The more pressing question for Bush is whether he can arrest his own free-fall. If the Democrats and the media keep after him, it's hard to see any answer but "No." Andrew Kohut of the Pew Research Center confessed the other day, "I'm a little surprised by how negative people are toward Bush personally," and most of the chattering class seems similarly caught out. And it may keep spiraling down; there's an abundant store of scandals in the cellar (I suggested a few here), and at some point even "strong" Bush supporters--some 83 percent of his backers, according to a WashPost poll I wrote about last week--will begin to tune out or turn elsewhere.
Nor are skeptics and undecideds likely to find the programmatic side of Bush's campaign inspirational: It's all tax cuts and terrorism. He doesn't exactly say, "If you roll back the tax cuts, then the terrorists win," but that's the spirit of the thing. Awfully thin gruel. But what else has he got to tout?

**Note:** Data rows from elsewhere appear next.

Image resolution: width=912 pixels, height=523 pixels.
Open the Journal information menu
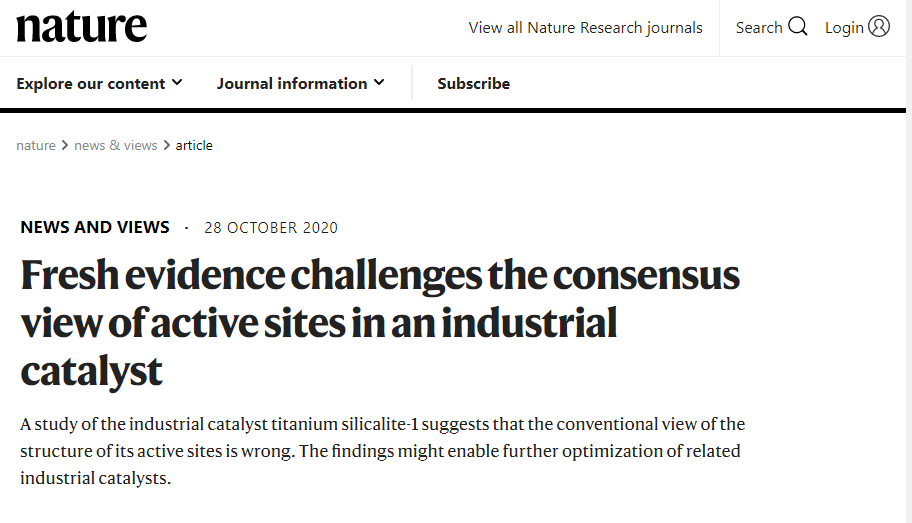tap(301, 84)
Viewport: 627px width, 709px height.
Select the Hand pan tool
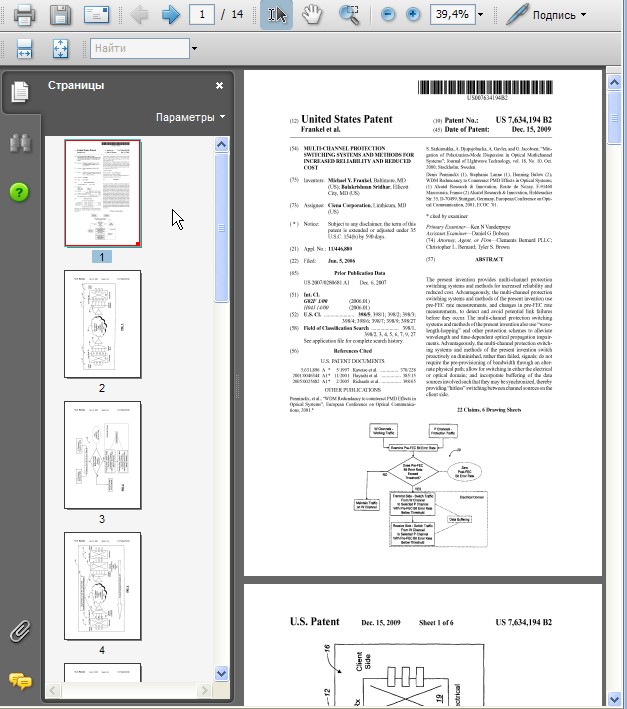(313, 15)
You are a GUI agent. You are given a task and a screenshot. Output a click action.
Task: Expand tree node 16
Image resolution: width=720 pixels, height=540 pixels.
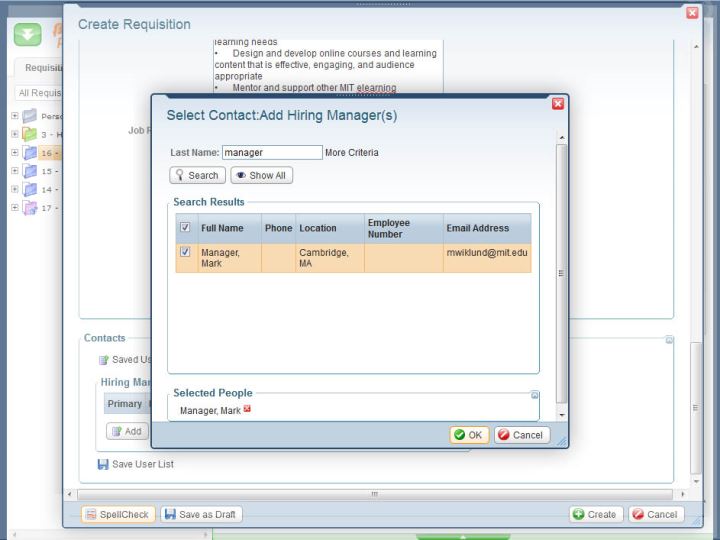pos(15,153)
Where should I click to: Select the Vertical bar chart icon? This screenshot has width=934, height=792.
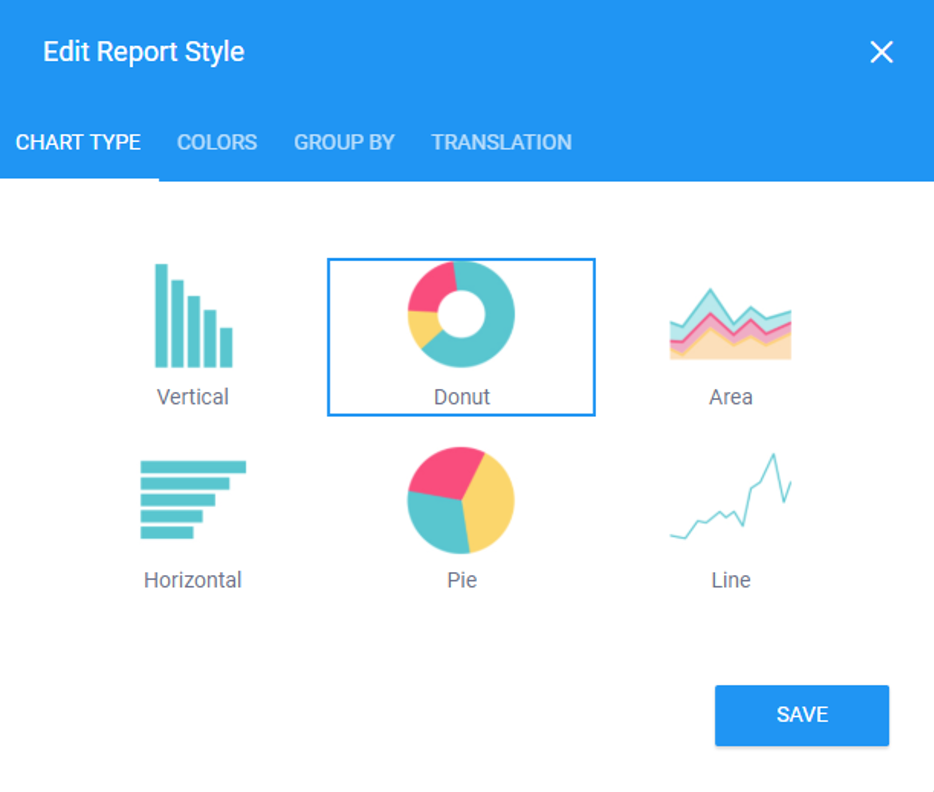[x=193, y=316]
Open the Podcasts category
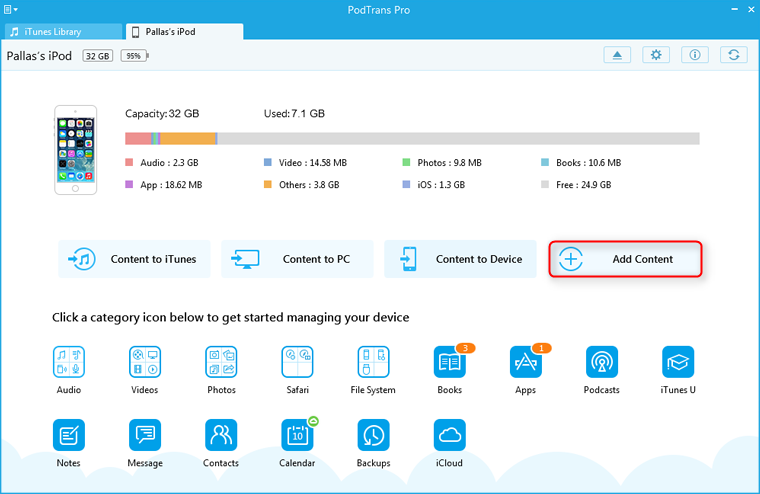Viewport: 760px width, 494px height. 602,361
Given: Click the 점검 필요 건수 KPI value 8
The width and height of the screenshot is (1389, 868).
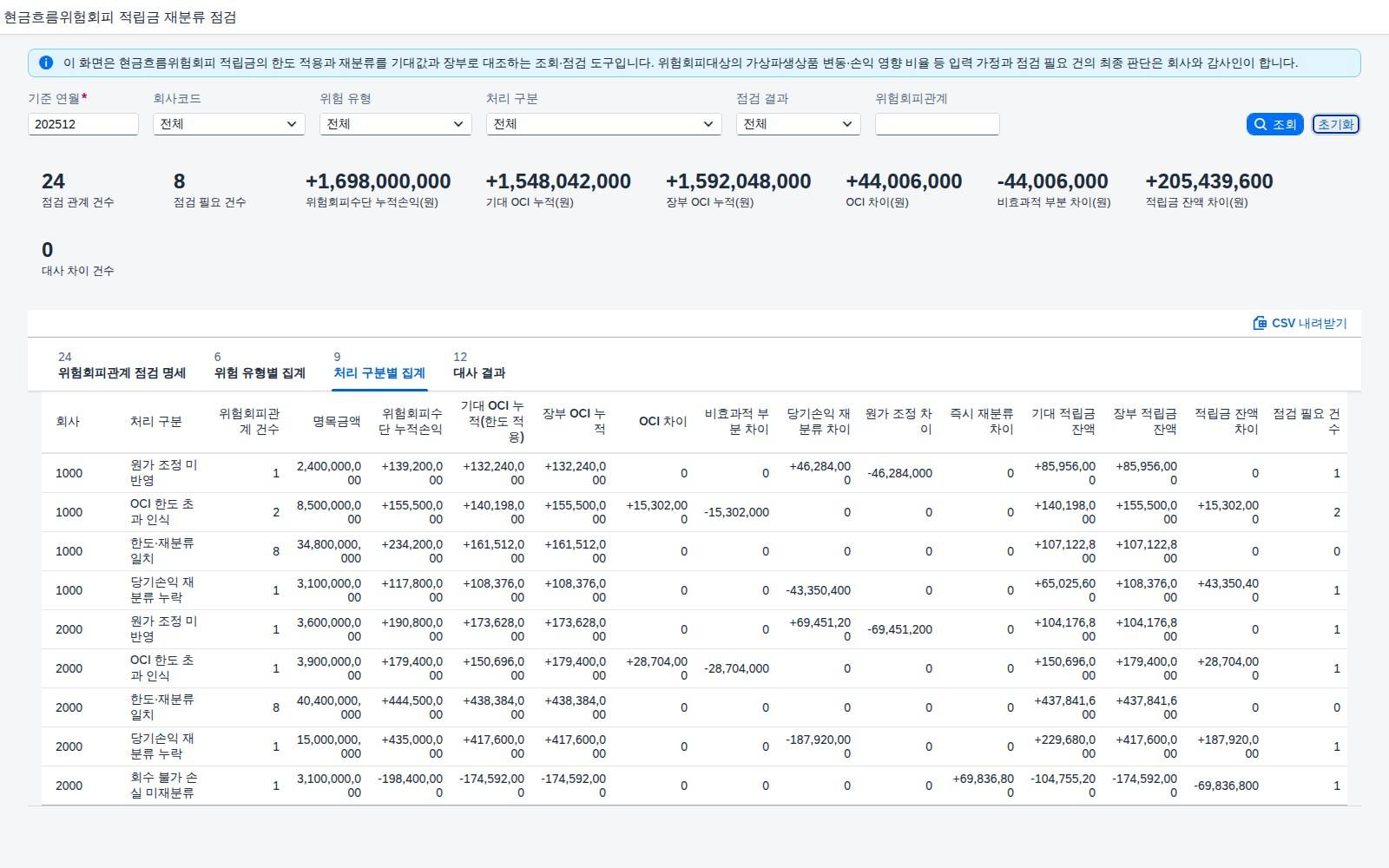Looking at the screenshot, I should click(179, 181).
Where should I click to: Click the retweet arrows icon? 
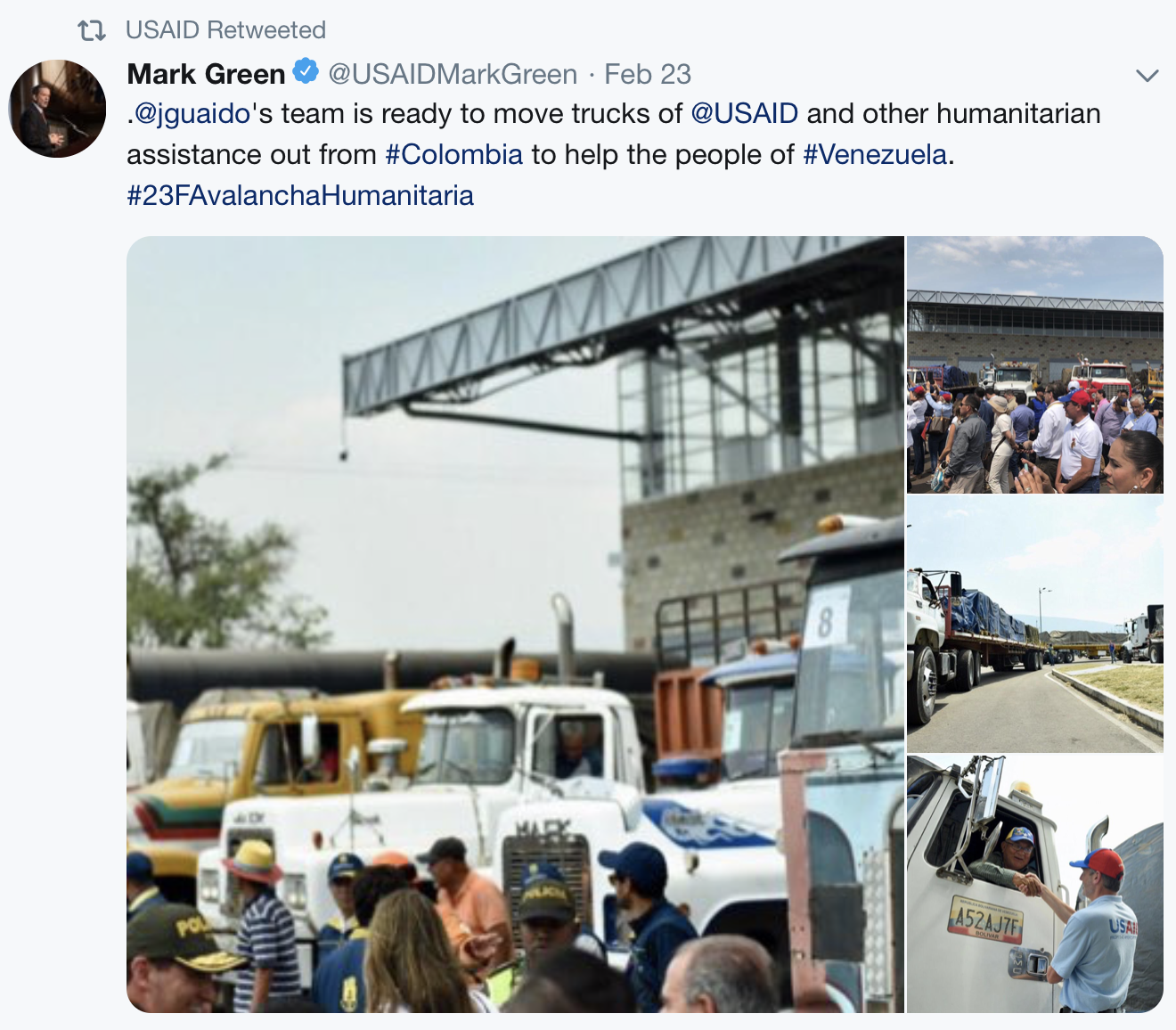pos(92,31)
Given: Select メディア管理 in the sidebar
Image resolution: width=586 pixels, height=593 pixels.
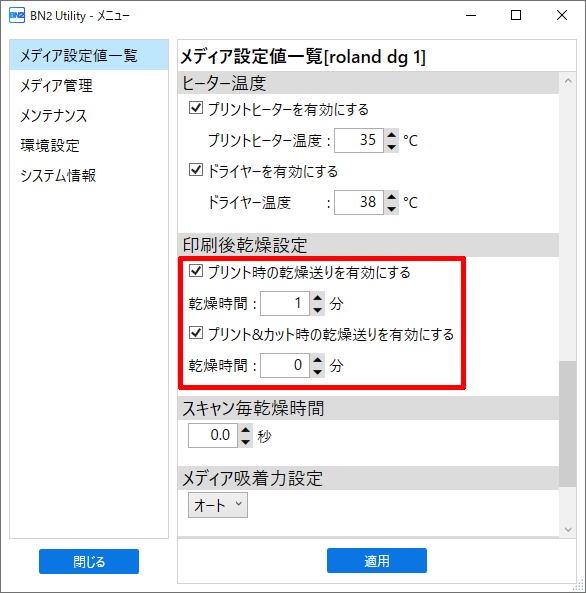Looking at the screenshot, I should click(56, 86).
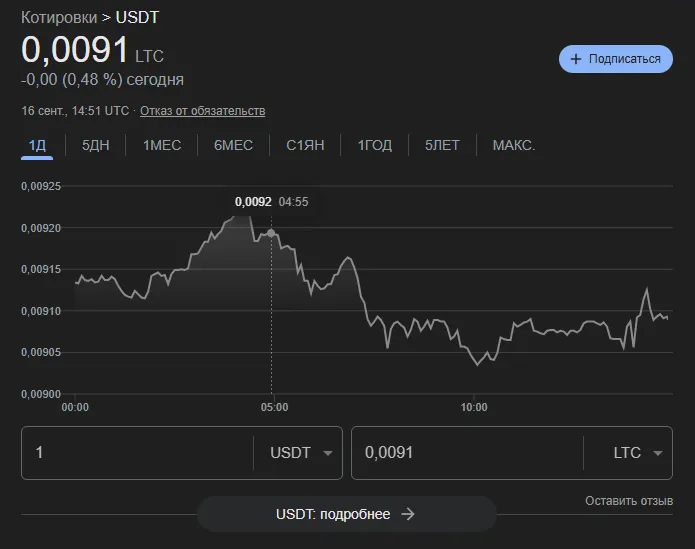Click the chart marker dot at 04:55
The image size is (695, 549).
pos(271,233)
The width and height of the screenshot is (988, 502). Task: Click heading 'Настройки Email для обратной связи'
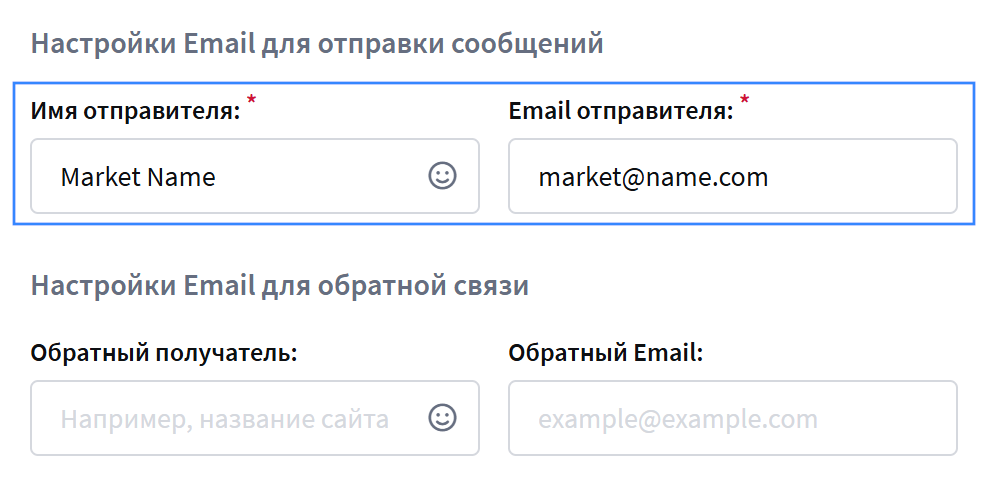click(279, 286)
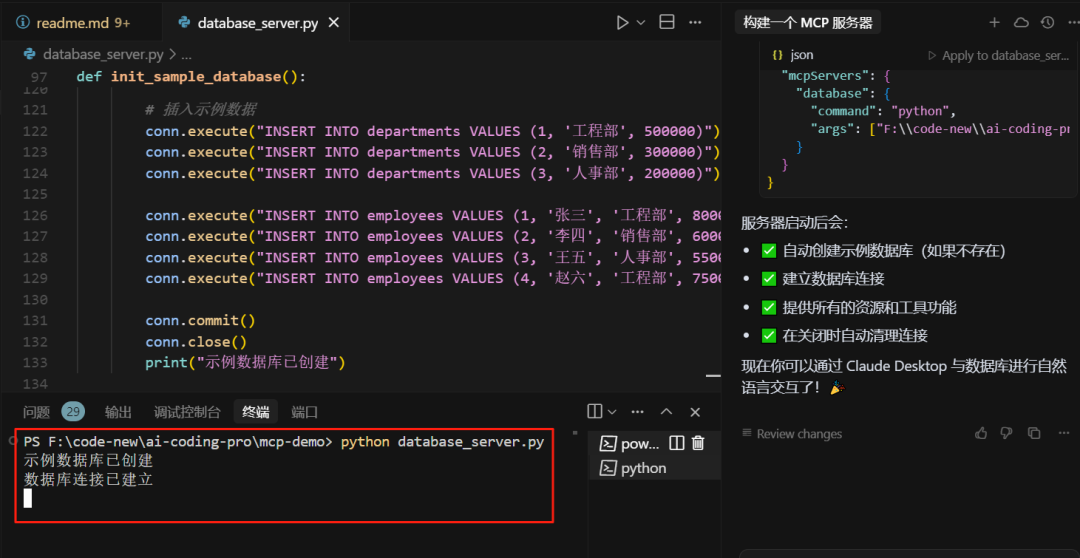Open the 问题 problems tab

(37, 412)
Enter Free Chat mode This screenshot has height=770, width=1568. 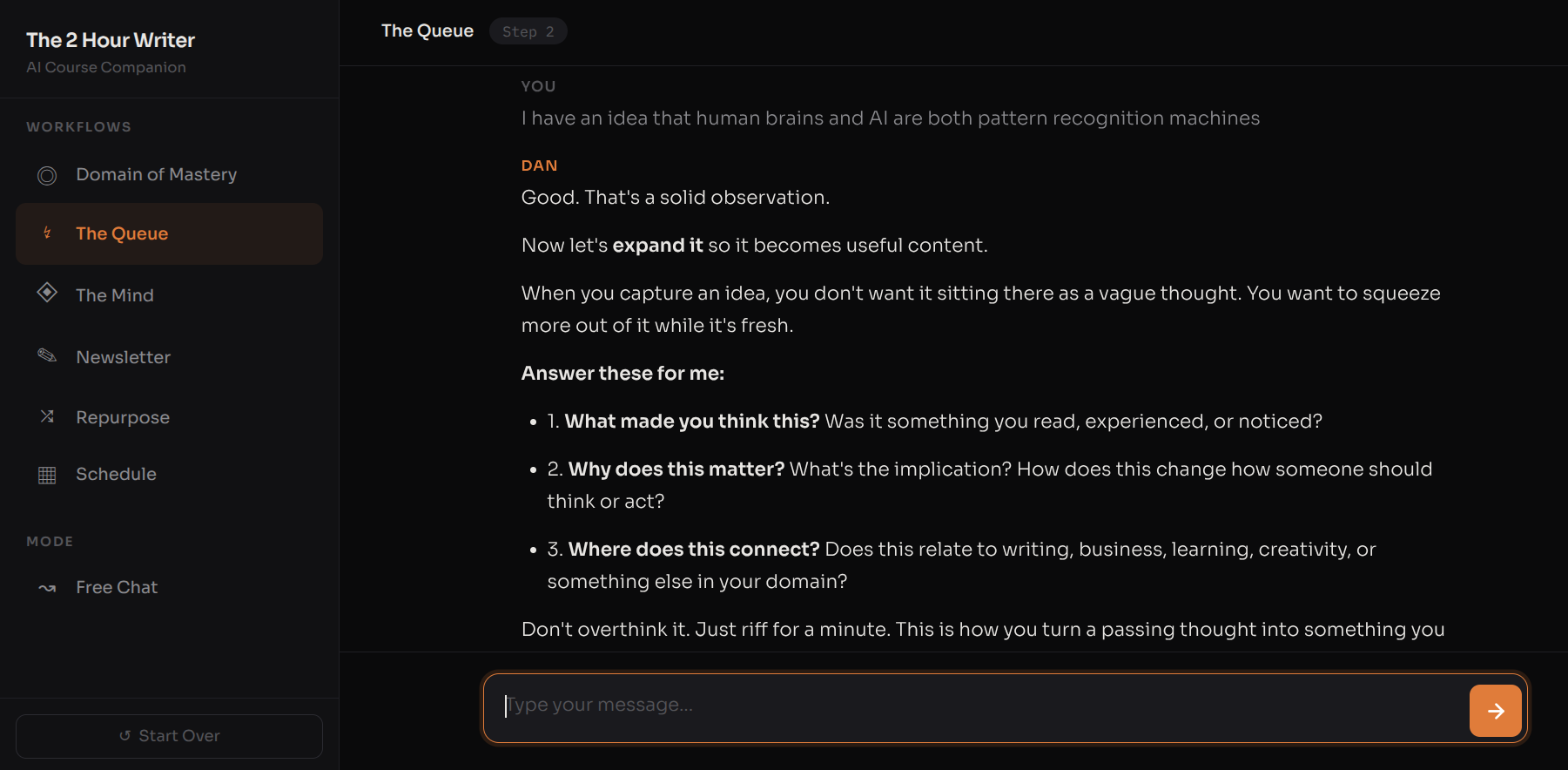click(117, 587)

I watched Bush's speech tonight, and while I like to think I'm pretty good at casting a dispassionate eye toward political elocution, I could see nothing in it to excite anyone's imagination--not even the traditional GOP base, much less the fence-sitters. The big line near the end was, "We'll defend America, whatever it takes." I'm telling you, people don't want to hear that shit anymore. In pushing the memory of 9/11, Bush is leaning on glories that feel like ancient history now. More recent disasters, and mainly economic ones, are the lingua franca this season.
Obligatory Nader Survey
Do you really think this is going to mean a damn thing? My own sense is that no one is going to pay attention. Witness the fate of Dennis Kucinich in the Democratic primaries. Not just partisans but onlookers are focused exclusively on the main event this time. But tell me if you think I'm wrong, and tell me what you think Nader is thinking.